━━ Data lines

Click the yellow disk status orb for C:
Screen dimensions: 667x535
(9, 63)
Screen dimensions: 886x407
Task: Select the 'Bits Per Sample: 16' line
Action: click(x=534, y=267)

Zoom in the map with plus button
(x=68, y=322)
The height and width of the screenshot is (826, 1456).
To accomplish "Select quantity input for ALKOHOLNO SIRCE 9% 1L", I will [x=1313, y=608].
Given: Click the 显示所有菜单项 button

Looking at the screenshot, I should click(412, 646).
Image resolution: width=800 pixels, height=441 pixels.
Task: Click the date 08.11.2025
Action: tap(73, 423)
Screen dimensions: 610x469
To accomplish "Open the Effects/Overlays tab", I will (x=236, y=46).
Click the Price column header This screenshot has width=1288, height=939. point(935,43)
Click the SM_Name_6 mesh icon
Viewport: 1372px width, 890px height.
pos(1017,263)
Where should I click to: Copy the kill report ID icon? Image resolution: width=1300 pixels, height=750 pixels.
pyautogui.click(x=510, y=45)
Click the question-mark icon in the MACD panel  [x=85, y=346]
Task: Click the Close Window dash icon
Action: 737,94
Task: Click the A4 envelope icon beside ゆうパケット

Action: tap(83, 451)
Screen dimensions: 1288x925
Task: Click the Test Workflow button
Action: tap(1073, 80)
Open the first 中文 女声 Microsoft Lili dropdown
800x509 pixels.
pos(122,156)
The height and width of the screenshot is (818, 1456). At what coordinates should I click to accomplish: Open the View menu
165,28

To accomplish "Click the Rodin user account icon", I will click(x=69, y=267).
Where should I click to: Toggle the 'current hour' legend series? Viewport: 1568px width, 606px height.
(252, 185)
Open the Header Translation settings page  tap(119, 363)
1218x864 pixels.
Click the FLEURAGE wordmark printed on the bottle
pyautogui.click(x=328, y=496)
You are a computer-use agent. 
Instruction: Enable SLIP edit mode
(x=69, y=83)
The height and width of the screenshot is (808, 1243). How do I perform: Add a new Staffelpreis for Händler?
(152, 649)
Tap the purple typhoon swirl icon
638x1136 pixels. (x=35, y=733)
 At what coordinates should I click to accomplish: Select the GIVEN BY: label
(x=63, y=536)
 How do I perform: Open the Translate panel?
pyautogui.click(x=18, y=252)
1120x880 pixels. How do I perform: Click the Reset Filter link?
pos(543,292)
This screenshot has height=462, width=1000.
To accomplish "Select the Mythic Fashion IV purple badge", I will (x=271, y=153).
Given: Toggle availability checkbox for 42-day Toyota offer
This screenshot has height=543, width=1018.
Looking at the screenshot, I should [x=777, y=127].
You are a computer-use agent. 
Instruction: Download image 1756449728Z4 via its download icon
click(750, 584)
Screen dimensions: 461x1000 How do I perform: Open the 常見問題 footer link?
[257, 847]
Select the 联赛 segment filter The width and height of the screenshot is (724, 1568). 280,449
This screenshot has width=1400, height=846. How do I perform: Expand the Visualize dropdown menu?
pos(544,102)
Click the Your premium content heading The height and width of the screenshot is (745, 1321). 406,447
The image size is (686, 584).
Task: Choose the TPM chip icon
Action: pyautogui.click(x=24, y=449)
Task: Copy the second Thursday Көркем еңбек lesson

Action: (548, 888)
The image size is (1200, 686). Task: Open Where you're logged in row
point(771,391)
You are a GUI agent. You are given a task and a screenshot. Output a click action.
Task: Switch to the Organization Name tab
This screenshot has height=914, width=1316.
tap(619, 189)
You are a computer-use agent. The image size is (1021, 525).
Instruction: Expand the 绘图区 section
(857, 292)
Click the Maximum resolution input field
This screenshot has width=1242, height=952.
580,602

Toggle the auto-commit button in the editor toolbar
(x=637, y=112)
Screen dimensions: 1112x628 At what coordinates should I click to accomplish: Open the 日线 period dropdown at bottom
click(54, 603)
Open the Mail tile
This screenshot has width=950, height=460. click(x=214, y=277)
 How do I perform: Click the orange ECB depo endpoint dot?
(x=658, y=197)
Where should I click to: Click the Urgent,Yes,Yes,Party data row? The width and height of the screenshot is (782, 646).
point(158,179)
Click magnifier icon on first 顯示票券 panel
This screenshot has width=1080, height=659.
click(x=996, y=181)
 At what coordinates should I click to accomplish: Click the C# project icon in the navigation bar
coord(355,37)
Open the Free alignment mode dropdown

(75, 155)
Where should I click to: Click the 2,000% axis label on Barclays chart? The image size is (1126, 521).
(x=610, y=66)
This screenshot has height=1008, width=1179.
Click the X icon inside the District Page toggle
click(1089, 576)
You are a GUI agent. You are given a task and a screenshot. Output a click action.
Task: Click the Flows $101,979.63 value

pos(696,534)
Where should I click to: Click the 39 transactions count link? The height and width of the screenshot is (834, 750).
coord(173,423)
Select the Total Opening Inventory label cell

━━━━

=== Exercise requirements ===
Convert the material above into a Markdown table with the columns "Row" and "Line". Put one line of the material in each row, number the rows in order, and leave out blank lines.

=== Exercise solution ===
| Row | Line |
|---|---|
| 1 | Click the yellow disk status orb for C: |
| 2 | Screen dimensions: 667x535 |
| 3 | (9, 63) |
| 4 | Screen dimensions: 886x407 |
| 5 | Task: Select the 'Bits Per Sample: 16' line |
| 6 | Action: click(x=534, y=267) |
| 7 | Zoom in the map with plus button |
| 8 | (x=68, y=322) |
| 9 | The height and width of the screenshot is (826, 1456). |
| 10 | To accomplish "Select quantity input for ALKOHOLNO SIRCE 9% 1L", I will [x=1313, y=608]. |
| 11 | Given: Click the 显示所有菜单项 button |
| 12 | Looking at the screenshot, I should click(412, 646). |
| 13 | Image resolution: width=800 pixels, height=441 pixels. |
| 14 | Task: Click the date 08.11.2025 |
| 15 | Action: tap(73, 423) |
| 16 | Screen dimensions: 610x469 |
| 17 | To accomplish "Open the Effects/Overlays tab", I will (x=236, y=46). |
| 18 | Click the Price column header This screenshot has width=1288, height=939. point(935,43) |
| 19 | Click the SM_Name_6 mesh icon |
| 20 | Viewport: 1372px width, 890px height. |
| 21 | pos(1017,263) |
| 22 | Where should I click to: Copy the kill report ID icon? Image resolution: width=1300 pixels, height=750 pixels. |
| 23 | pyautogui.click(x=510, y=45) |
| 24 | Click the question-mark icon in the MACD panel  [x=85, y=346] |
| 25 | Task: Click the Close Window dash icon |
| 26 | Action: 737,94 |
| 27 | Task: Click the A4 envelope icon beside ゆうパケット |
| 28 | Action: tap(83, 451) |
| 29 | Screen dimensions: 1288x925 |
| 30 | Task: Click the Test Workflow button |
| 31 | Action: tap(1073, 80) |
| 32 | Open the first 中文 女声 Microsoft Lili dropdown |
| 33 | 800x509 pixels. |
| 34 | pos(122,156) |
| 35 | The height and width of the screenshot is (818, 1456). At what coordinates should I click to accomplish: Open the View menu |
| 36 | 165,28 |
| 37 | To accomplish "Click the Rodin user account icon", I will click(x=69, y=267). |
| 38 | Where should I click to: Toggle the 'current hour' legend series? Viewport: 1568px width, 606px height. |
| 39 | (252, 185) |
| 40 | Open the Header Translation settings page  tap(119, 363) |
| 41 | 1218x864 pixels. |
| 42 | Click the FLEURAGE wordmark printed on the bottle |
| 43 | pyautogui.click(x=328, y=496) |
| 44 | You are a computer-use agent.  |
| 45 | Instruction: Enable SLIP edit mode |
| 46 | (x=69, y=83) |
| 47 | The height and width of the screenshot is (808, 1243). How do I perform: Add a new Staffelpreis for Händler? |
| 48 | (152, 649) |
| 49 | Tap the purple typhoon swirl icon |
| 50 | 638x1136 pixels. (x=35, y=733) |
| 51 |  At what coordinates should I click to accomplish: Select the GIVEN BY: label |
| 52 | (x=63, y=536) |
| 53 |  How do I perform: Open the Translate panel? |
| 54 | pyautogui.click(x=18, y=252) |
| 55 | 1120x880 pixels. How do I perform: Click the Reset Filter link? |
| 56 | pos(543,292) |
| 57 | This screenshot has height=462, width=1000. |
| 58 | To accomplish "Select the Mythic Fashion IV purple badge", I will (x=271, y=153). |
| 59 | Given: Toggle availability checkbox for 42-day Toyota offer |
| 60 | This screenshot has height=543, width=1018. |
| 61 | Looking at the screenshot, I should [x=777, y=127]. |
| 62 | You are a computer-use agent.  |
| 63 | Instruction: Download image 1756449728Z4 via its download icon |
| 64 | click(750, 584) |
| 65 | Screen dimensions: 461x1000 How do I perform: Open the 常見問題 footer link? |
| 66 | [257, 847] |
| 67 | Select the 联赛 segment filter The width and height of the screenshot is (724, 1568). 280,449 |
| 68 | This screenshot has width=1400, height=846. How do I perform: Expand the Visualize dropdown menu? |
| 69 | pos(544,102) |
| 70 | Click the Your premium content heading The height and width of the screenshot is (745, 1321). 406,447 |
| 71 | The image size is (686, 584). |
| 72 | Task: Choose the TPM chip icon |
| 73 | Action: pyautogui.click(x=24, y=449) |
| 74 | Task: Copy the second Thursday Көркем еңбек lesson |
| 75 | Action: (548, 888) |
| 76 | The image size is (1200, 686). Task: Open Where you're logged in row |
| 77 | point(771,391) |
| 78 | You are a GUI agent. You are given a task and a screenshot. Output a click action. |
| 79 | Task: Switch to the Organization Name tab |
| 80 | This screenshot has height=914, width=1316. |
| 81 | tap(619, 189) |
| 82 | You are a computer-use agent. The image size is (1021, 525). |
| 83 | Instruction: Expand the 绘图区 section |
| 84 | (857, 292) |
| 85 | Click the Maximum resolution input field |
| 86 | This screenshot has width=1242, height=952. |
| 87 | 580,602 |
| 88 | Toggle the auto-commit button in the editor toolbar |
| 89 | (x=637, y=112) |
| 90 | Screen dimensions: 1112x628 At what coordinates should I click to accomplish: Open the 日线 period dropdown at bottom |
| 91 | click(54, 603) |
| 92 | Open the Mail tile |
| 93 | This screenshot has width=950, height=460. click(x=214, y=277) |
| 94 |  How do I perform: Click the orange ECB depo endpoint dot? |
| 95 | (x=658, y=197) |
| 96 | Where should I click to: Click the Urgent,Yes,Yes,Party data row? The width and height of the screenshot is (782, 646). |
| 97 | point(158,179) |
| 98 | Click magnifier icon on first 顯示票券 panel |
| 99 | This screenshot has width=1080, height=659. |
| 100 | click(x=996, y=181) |
| 101 |  At what coordinates should I click to accomplish: Click the C# project icon in the navigation bar |
| 102 | coord(355,37) |
| 103 | Open the Free alignment mode dropdown |
| 104 | (75, 155) |
| 105 | Where should I click to: Click the 2,000% axis label on Barclays chart? The image size is (1126, 521). |
| 106 | (x=610, y=66) |
| 107 | This screenshot has height=1008, width=1179. |
| 108 | Click the X icon inside the District Page toggle |
| 109 | click(1089, 576) |
| 110 | You are a GUI agent. You are given a task and a screenshot. Output a click action. |
| 111 | Task: Click the Flows $101,979.63 value |
| 112 | pos(696,534) |
| 113 | Where should I click to: Click the 39 transactions count link? The height and width of the screenshot is (834, 750). |
| 114 | coord(173,423) |
| 115 | Select the Total Opening Inventory label cell |